Lots of Unsorted (and Unindexed) Documents Waiting to be Discovered by Family Historians

Created by Uwe Kils (iceberg) and User:Wiska Bodo (sky). [GFDL (http://www.gnu.org/copyleft/fdl.html) or CC-BY-SA-3.0 (http://creativecommons.org/licenses/by-sa/3.0/)], via Wikimedia Commons

The federal archives is sitting on a backlog of 98,000 boxes of undocumented government records, some dating to 1890, says Canada’s auditor general...

There is a wealth of material to be sorted, including: 24,000 boxes of military records, 9,800 boxes from Transport Canada, 7,200 boxes from Industry Canada, 6,400 from Public Works and Government Services Canada, and 5,200 from Justice Canada.

Let’s now multiply a version of this by all Federal Archives, State Archives, and more and that is a LOT of documents that are waiting to be discovered by us and future genealogists!


One million cubic feet. Two million boxes. Billions of pieces of paper. No, this isn't the cumulative total of records held by the National Archives and Records Administration (NARA). It's only the amount of records we received in our two Washington, D.C.–area facilities from 1995 to 2005.

Of course, the above doesn’t include private collections, religious records, and a whole bevy of other types of records which are archived also!
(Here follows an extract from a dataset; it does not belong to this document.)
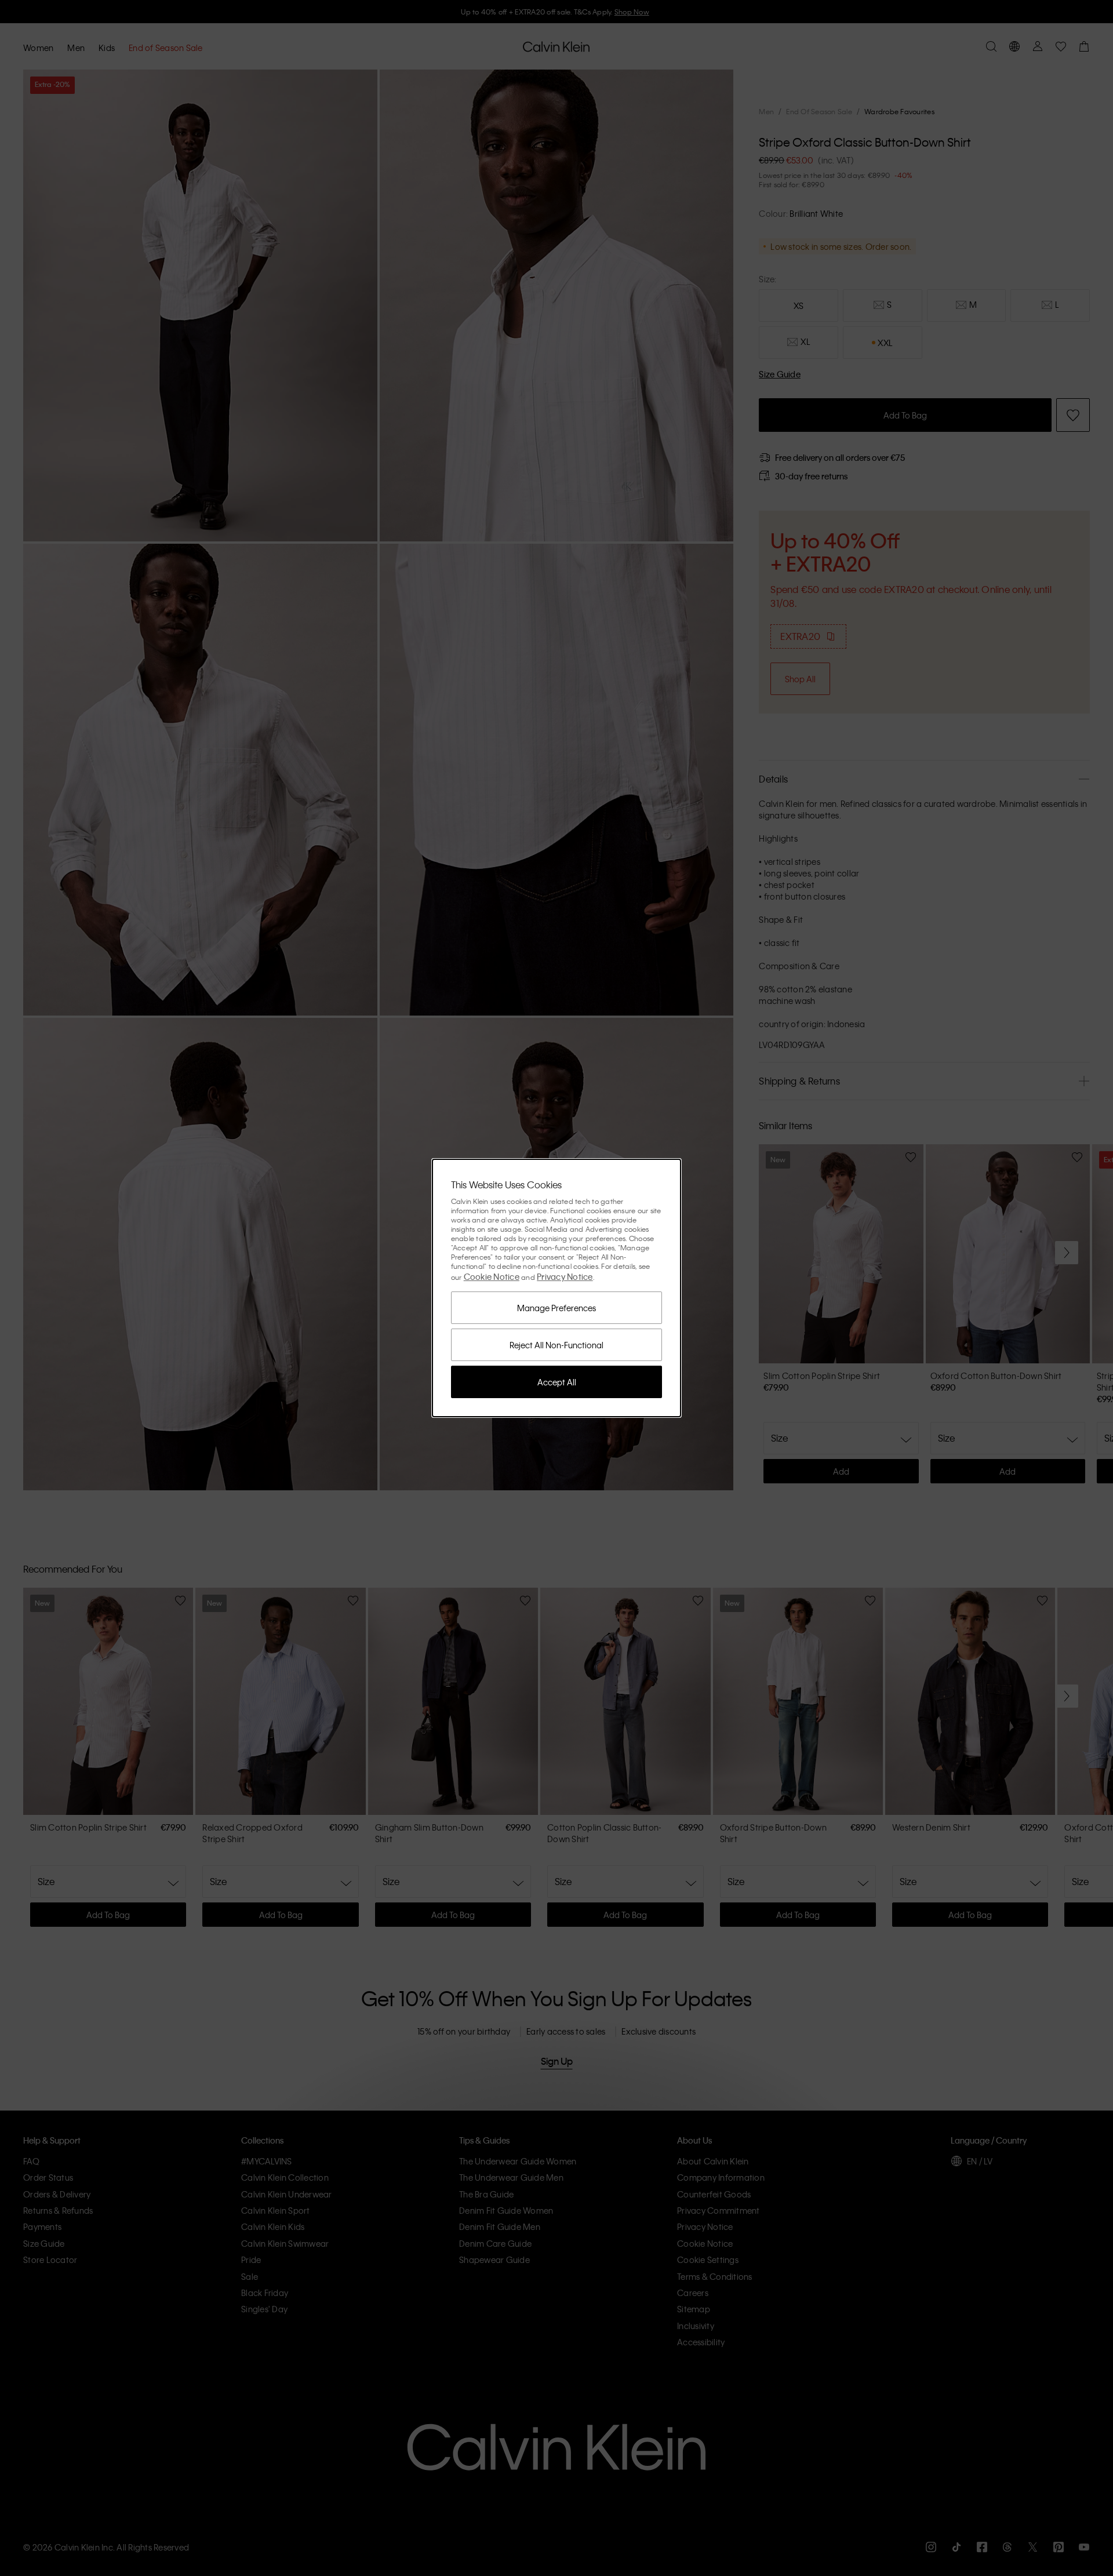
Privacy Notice (565, 1276)
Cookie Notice (491, 1276)
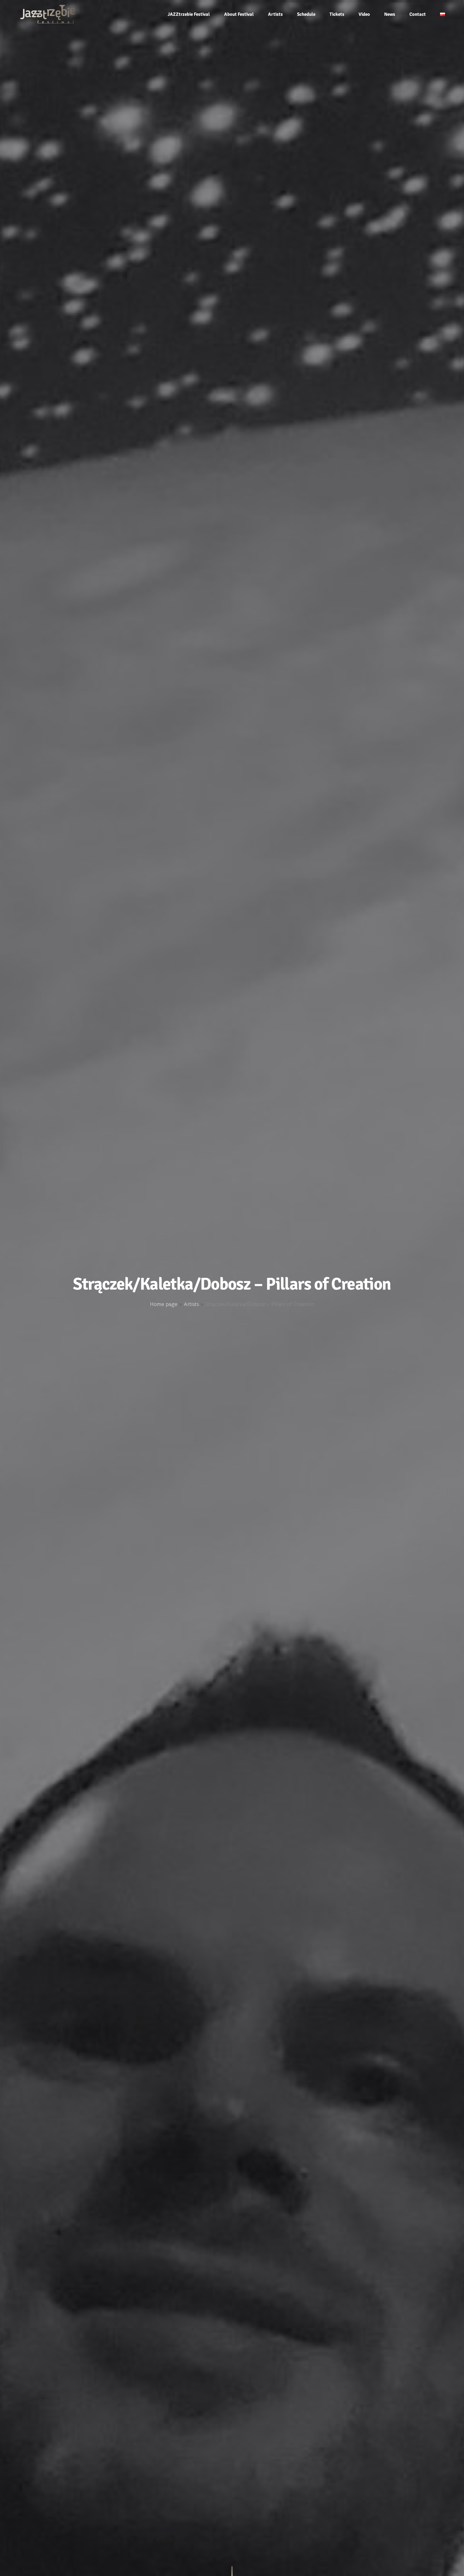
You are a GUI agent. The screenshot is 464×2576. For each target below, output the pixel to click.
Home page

The University of Central Florida Libraries has a page on its web site titled Unprocessed Special Collections which explicitly lists such collections.  Though other archives may not have such a web page, they do maintain internal lists with the same types of information.

This reminds us that for all the resources that have become more readily available online (either directly or via an index or finding aid), there is so much more which we don’t even know exists. 

What way to get a look into the holdings which have not been processed or made publicly available is to see if there have been inventories created for an archive or collections held by it.  For example, when I wonder if the NC Archives has certain “historical” records that I am not seeing in the available catalogs (online & on-the-ground) or finding aids (online & on-the-ground), I check into inventories that were made showing what the “counties” had in their possession.  One was made in the 1960s and is physically at the archives and an earlier version (1938), The historical records of North Carolina: the county records, Volumes 1-3, is available via Internet Archive. 

Such inventories are helpful because they also give a window into whether any records “disappeared” between 1938 and the 1960s or between the 1960s and today.  Some losses are explained by record retention policies and others by ... possibly misadventure.  Odds are that any facilities which might hold the records that interest you, might similarly have "inventories" created at various points in time.  Do ask.

So, as you do your research, recognize that every archive and records repository has a huge iceberg of records and we are only “seeing” the tip!